> _What is being asked_
An exact transcript of the records is what this task asks for.

> _Source material_
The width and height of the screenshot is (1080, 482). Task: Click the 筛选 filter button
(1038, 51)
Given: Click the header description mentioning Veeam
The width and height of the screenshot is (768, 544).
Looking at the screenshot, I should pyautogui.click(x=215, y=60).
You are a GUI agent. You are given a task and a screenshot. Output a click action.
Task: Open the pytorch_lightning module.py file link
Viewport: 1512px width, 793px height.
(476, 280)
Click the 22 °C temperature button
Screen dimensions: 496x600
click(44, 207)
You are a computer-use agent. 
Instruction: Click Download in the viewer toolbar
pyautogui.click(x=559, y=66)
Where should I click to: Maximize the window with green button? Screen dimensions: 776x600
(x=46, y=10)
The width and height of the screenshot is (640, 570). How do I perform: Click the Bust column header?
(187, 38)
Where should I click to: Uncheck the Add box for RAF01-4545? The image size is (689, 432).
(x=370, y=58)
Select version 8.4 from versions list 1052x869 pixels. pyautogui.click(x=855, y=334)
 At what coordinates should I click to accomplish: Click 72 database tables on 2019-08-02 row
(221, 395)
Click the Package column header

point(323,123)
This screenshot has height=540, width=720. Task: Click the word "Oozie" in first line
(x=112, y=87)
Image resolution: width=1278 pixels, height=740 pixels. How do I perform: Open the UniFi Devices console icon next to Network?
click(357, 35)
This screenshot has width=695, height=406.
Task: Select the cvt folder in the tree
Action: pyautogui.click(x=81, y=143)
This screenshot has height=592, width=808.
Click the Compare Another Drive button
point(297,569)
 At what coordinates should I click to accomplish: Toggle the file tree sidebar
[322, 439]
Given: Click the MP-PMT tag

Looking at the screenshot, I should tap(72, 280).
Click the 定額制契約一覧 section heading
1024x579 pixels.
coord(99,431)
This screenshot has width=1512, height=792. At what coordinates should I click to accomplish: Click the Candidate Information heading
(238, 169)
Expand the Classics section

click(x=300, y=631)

> _Answer_
The width and height of the screenshot is (1080, 482). Task: Click the 筛选 filter button
(1038, 51)
Given: Click the header description mentioning Veeam
The width and height of the screenshot is (768, 544).
Looking at the screenshot, I should pyautogui.click(x=215, y=60).
You are a GUI agent. You are given a task and a screenshot. Output a click action.
Task: Open the pytorch_lightning module.py file link
Viewport: 1512px width, 793px height.
(476, 280)
Click the 22 °C temperature button
Screen dimensions: 496x600
click(44, 207)
You are a computer-use agent. 
Instruction: Click Download in the viewer toolbar
pyautogui.click(x=559, y=66)
Where should I click to: Maximize the window with green button? Screen dimensions: 776x600
(x=46, y=10)
The width and height of the screenshot is (640, 570). How do I perform: Click the Bust column header?
(187, 38)
Where should I click to: Uncheck the Add box for RAF01-4545? The image size is (689, 432).
(x=370, y=58)
Select version 8.4 from versions list 1052x869 pixels. pyautogui.click(x=855, y=334)
 At what coordinates should I click to accomplish: Click 72 database tables on 2019-08-02 row
(221, 395)
Click the Package column header

point(323,123)
This screenshot has height=540, width=720. Task: Click the word "Oozie" in first line
(x=112, y=87)
Image resolution: width=1278 pixels, height=740 pixels. How do I perform: Open the UniFi Devices console icon next to Network?
click(357, 35)
This screenshot has width=695, height=406.
Task: Select the cvt folder in the tree
Action: pyautogui.click(x=81, y=143)
This screenshot has height=592, width=808.
Click the Compare Another Drive button
point(297,569)
 At what coordinates should I click to accomplish: Toggle the file tree sidebar
[322, 439]
Given: Click the MP-PMT tag

Looking at the screenshot, I should tap(72, 280).
Click the 定額制契約一覧 section heading
1024x579 pixels.
coord(99,431)
This screenshot has width=1512, height=792. At what coordinates should I click to accomplish: Click the Candidate Information heading
(238, 169)
Expand the Classics section

click(x=300, y=631)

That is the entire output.